In fact, we’ll be putting this into action this week (19th  – 21st June) when we’ll be welcoming about 20,000 young people to The Big Bang Fair at the NEC, showcasing the breath of STEM careers and inspiring some of tomorrow’s STEM professionals. We’ll be supported by many hundreds of volunteers and exhibitors – many thanks if you’re joining us. It’s a fantastic opportunity for industry professionals to meet with young people and inspire and encourage them. We’ll also be celebrating The Big Bang Competition finalists and announcing the winners; the competition encourages and celebrates practical work which we know is really motivating to young people, especially girls.

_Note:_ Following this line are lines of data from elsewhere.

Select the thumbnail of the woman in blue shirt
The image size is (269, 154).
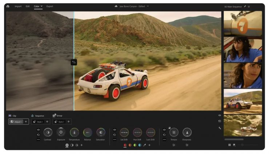click(x=242, y=49)
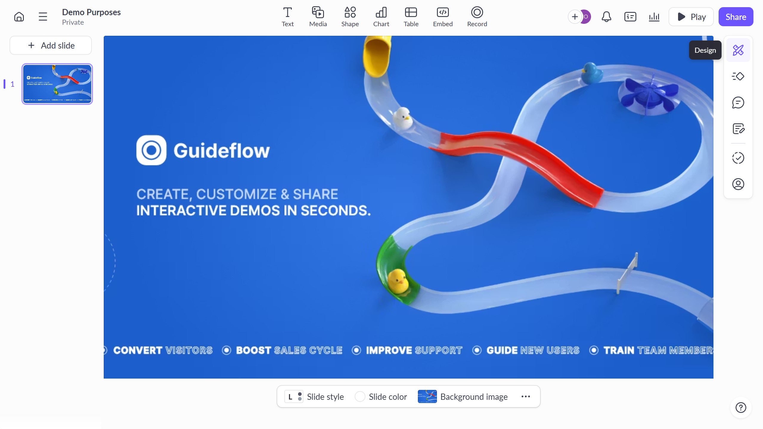This screenshot has width=763, height=429.
Task: Start Record from the toolbar
Action: pyautogui.click(x=477, y=17)
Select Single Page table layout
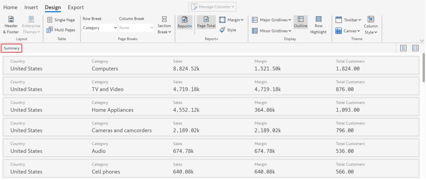426x180 pixels. tap(61, 20)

At the Big Bang Fair, we’ll be emphasising the many pathways into a career in engineering and technology, especially the apprenticeships and T Levels which offer a real opportunity to young people who want more hands-on training. These varied pathways benefit young people and help widen the talent pool and increase diversity.

As well as inspiring young people, INWED might provide the prompt for some bold conversations needed across the workplace – the CEO, Board, and HR – to improve gender balance and achieve real change. Some companies are making strong commitments in this area. For instance, Siemens has pledged to see at least 30% of women in top management by the end of 2025.
Another example is Emm, a female-led company producing smart menstrual products using tech working with the University of Cambridge, Innovate UK and Google for Startups. This example also conveys how increasing workplace diversity can ensure that the needs of the whole population are met, not just those who happen to be working in engineering and technology. Emm is also working with its subcontractors to improve their gender diversity.

Many organisations run diversity groups, like Rolls-Royce’s UK Gender Diversity Network, overseen by Nipuni Karunaratne, a finalist in this year’s IET Young Women Engineer award. Nipuni’s view is that ‘STEM is for everyone and has no barriers’ and she’s determined to be a role model. We need more women like Nipuni to share their inspiring stories because role models matter to young people – especially young girls.

It would be great to hear more from employers this International Women in Engineering Day on how they are working to recruit and retain talent.

And please do share your stories and celebrate the women you work with on #INWED24.